Controlli sul litorale a Castellabate: scattano sequestri e sanzioni per abusivismo e cibo non tracciato

Scritto il 16/07/2026
da Manuel Chiariello

L'operazione ha portato al sequestro di strutture abusive, attrezzature balneari lasciate incustodite e prodotti ittici non tracciati.

La tutela del demanio marittimo e la sicurezza dei bagnanti restano al centro dell’attenzione nel Cilento. Nell’ambito dell’operazione nazionale “Mari e Laghi Sicuri 2026”, la Guardia Costiera di Castellabate ha condotto una serie di controlli mirati lungo il litorale di competenza. L’operazione, volta a contrastare gli illeciti e a garantire la libera fruizione delle spiagge, ha portato al sequestro di strutture abusive, attrezzature balneari lasciate incustodite e prodotti ittici non tracciati.
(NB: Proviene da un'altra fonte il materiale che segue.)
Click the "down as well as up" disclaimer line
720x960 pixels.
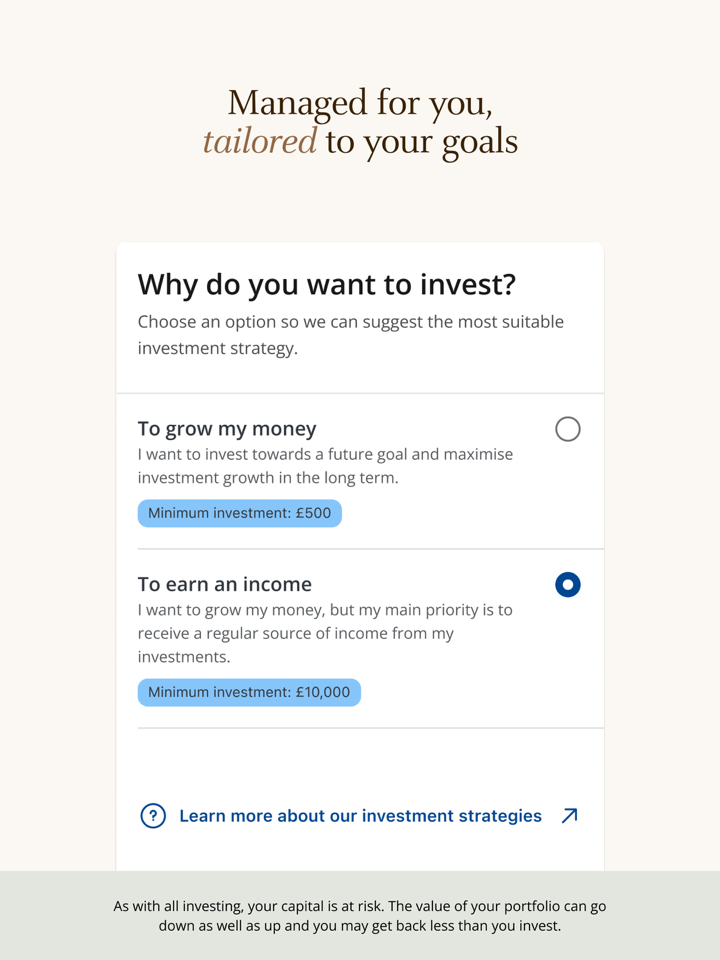pyautogui.click(x=360, y=926)

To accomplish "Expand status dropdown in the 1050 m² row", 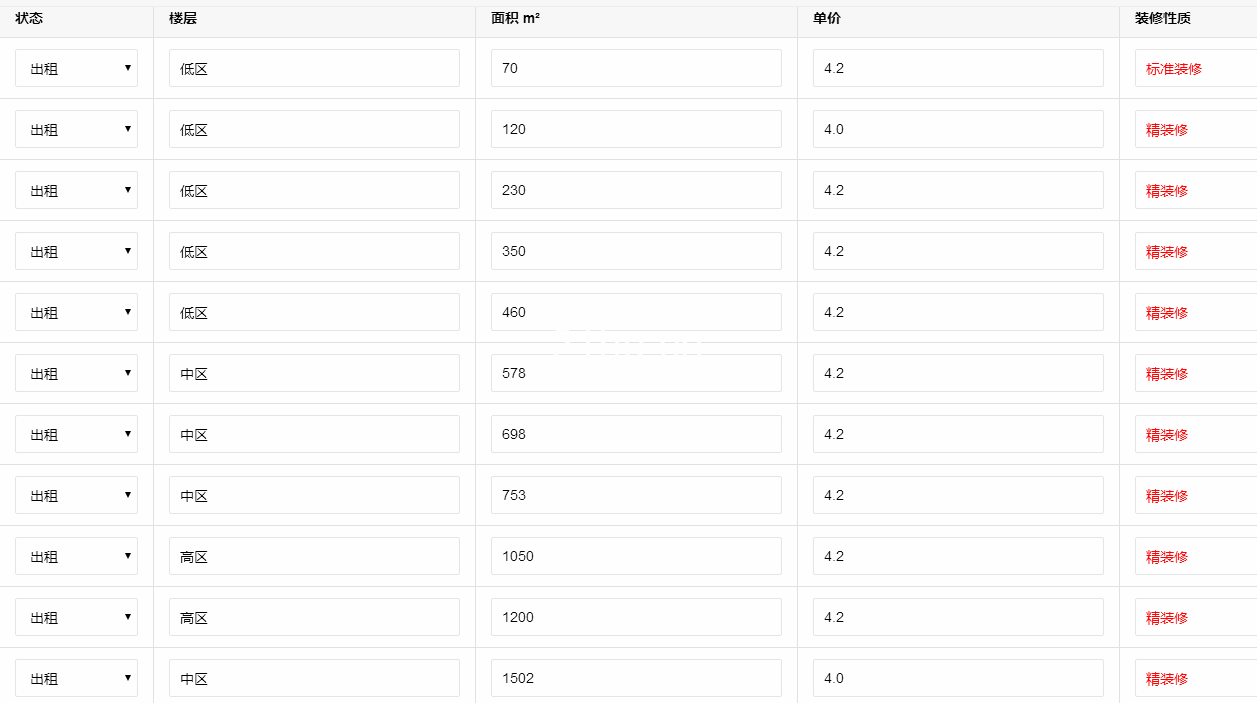I will [x=76, y=556].
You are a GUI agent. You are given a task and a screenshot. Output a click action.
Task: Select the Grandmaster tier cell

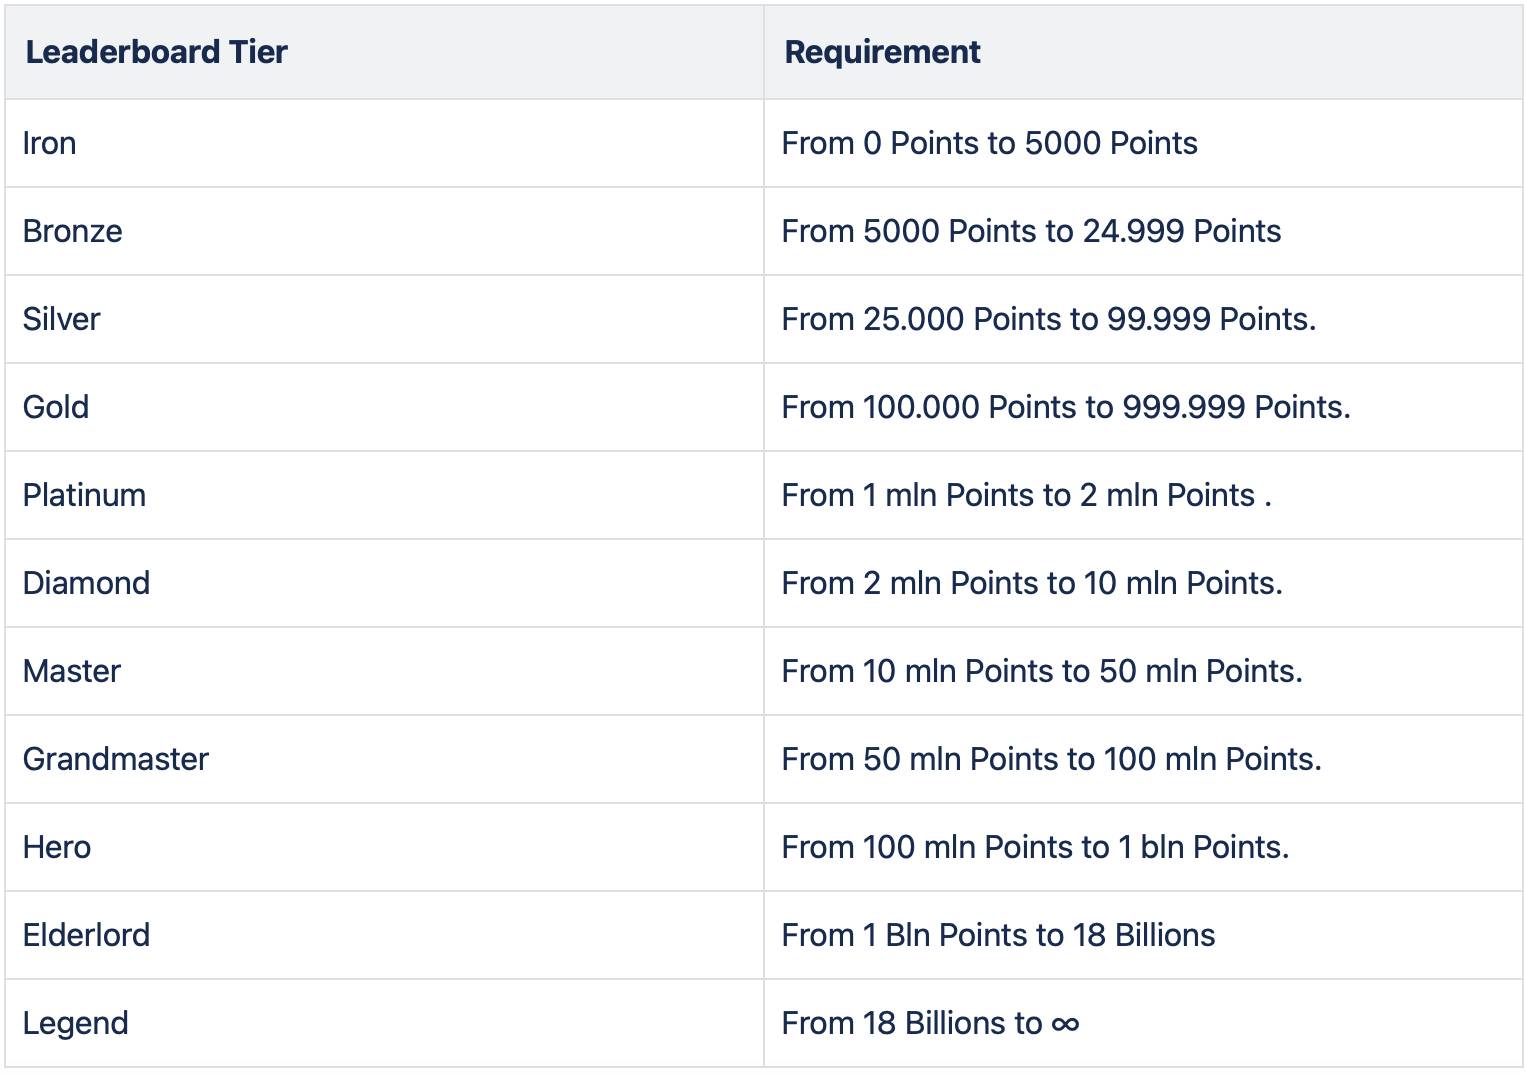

Struttura abusiva e attrezzature sequestrate sulle spiagge libere

Nel corso delle attività di monitoraggio, i militari dell’Ufficio Locale Marittimo hanno individuato, in località Vallone Alto nel Comune di Castellabate, un’occupazione abusiva di area demaniale. Nello specifico, è stata accertata la presenza di una struttura in legno con copertura in tende, realizzata completamente priva dei necessari titoli autorizzativi.

Successivamente, durante un’operazione notturna di polizia marittima condotta in sinergia con la Polizia Locale, le forze dell’ordine hanno setacciato le spiagge libere del territorio comunale. L’intervento ha condotto al sequestro amministrativo di numerose attrezzature balneari, tra cui ombrelloni, sedie e sdraio, che erano state lasciate in stato di abbandono sull’arenile oltre l’orario consentito. Le normative vigenti vietano infatti di lasciare incustoditi tali dispositivi dopo il tramonto, per evitare l’occupazione impropria di spazi pubblici destinati alla collettività.

Sanzioni ai noleggiatori e irregolarità nei corridoi di lancio

Il monitoraggio della Guardia Costiera ha riguardato anche il rispetto delle regole da parte delle attività commerciali che operano sulle spiagge. Diverse sanzioni amministrative sono state elevate nei confronti di società di noleggio di attrezzature balneari, colpevoli di aver occupato il demanio marittimo prima dell’orario di balneazione consentito.

Contestualmente, i controlli hanno interessato i servizi di noleggio imbarcazioni. Alcuni operatori sono stati sanzionati per aver posizionato e mantenuto in sosta i natanti all’interno dei corridoi di lancio, canali che devono rimanere liberi per garantire la sicurezza della navigazione e la pubblica incolumità dei bagnanti.

Blitz nella ristorazione: sequestrato pesce non tracciato

Le verifiche si sono estese anche alla filiera della pesca a tutela della salute dei consumatori. In collaborazione con il personale dell’ASL Salerno, i militari hanno effettuato un’ispezione presso un’attività di ristorazione locale.

L’accertamento ha riscontrato la presenza di prodotto ittico privo della documentazione necessaria a ricostruirne l’origine e la tracciabilità, in violazione delle normative europee e nazionali. Al titolare dell’esercizio commerciale è stata comminata una sanzione amministrativa di 2.000 euro, associata al sequestro immediato del pesce non in regola.